A new poll by NPR/PBS NewsHour/Marist says 62 percent of those polled said Confederate statues honoring leaders should remain.
Only 27 percent said they should be removed, and 11 percent said they were unsure.
The poll sample included 36 percent Democrats, 26 percent Republicans and 37 Independents.
Asked, “Do you think statues honoring leaders of the Confederacy should remain as a historical symbol,” 62 percent of those polled said yes, including 44 percent of Democrats, 82 percent of Republicans, and 61 percent of Independents.
Asked if they should “be removed because they are offensive to some people,” only slightly more of the Democrats agreed, at 47 percent. Only six percent of Republicans agreed, and 27 percent of Independents.
The poll showed that the issue was divisive among African American respondents — 44 percent believed the statues should remain and 40 percent believed they should be removed.

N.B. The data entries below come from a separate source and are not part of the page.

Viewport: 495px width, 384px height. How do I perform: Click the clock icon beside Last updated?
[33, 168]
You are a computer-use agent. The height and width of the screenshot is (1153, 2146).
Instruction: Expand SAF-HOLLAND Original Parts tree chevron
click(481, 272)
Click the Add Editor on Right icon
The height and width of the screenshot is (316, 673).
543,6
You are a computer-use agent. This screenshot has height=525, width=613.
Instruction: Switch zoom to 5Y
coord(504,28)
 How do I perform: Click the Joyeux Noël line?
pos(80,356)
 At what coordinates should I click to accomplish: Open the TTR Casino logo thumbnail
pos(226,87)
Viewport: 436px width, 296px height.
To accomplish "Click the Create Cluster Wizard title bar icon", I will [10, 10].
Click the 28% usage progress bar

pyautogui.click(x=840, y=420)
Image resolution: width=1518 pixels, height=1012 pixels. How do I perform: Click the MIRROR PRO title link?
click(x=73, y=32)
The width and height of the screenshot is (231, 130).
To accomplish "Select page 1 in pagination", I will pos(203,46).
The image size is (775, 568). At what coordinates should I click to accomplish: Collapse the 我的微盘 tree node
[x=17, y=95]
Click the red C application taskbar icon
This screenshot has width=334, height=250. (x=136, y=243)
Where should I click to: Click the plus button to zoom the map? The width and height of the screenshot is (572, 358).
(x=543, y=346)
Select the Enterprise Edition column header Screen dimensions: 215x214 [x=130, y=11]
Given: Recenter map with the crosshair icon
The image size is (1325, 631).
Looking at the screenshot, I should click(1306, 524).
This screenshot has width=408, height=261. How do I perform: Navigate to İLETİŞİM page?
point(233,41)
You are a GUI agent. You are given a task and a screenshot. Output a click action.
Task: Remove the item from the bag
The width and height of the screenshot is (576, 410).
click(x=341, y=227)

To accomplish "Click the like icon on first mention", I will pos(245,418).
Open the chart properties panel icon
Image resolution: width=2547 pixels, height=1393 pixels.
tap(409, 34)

The poll showed that white and Latino respondents felt similarly — 67 of white and 65 percent of Latino respondents believed the statues should stay; 25 percent of white and 24 percent of Latino respondents believed they should be removed.
The poll comes after violence erupted in Charlottesville, Virginia, between those opposing the removal of a statute of Robert E. Lee, a Confederate general, and those supporting it.
The majority of those polled agreed that the automobile attack in Charlottesville should be investigated as an act of domestic terrorism, and there was strong universal disagreement with the Klu Klux Klan — more than 90 percent among all political affiliations.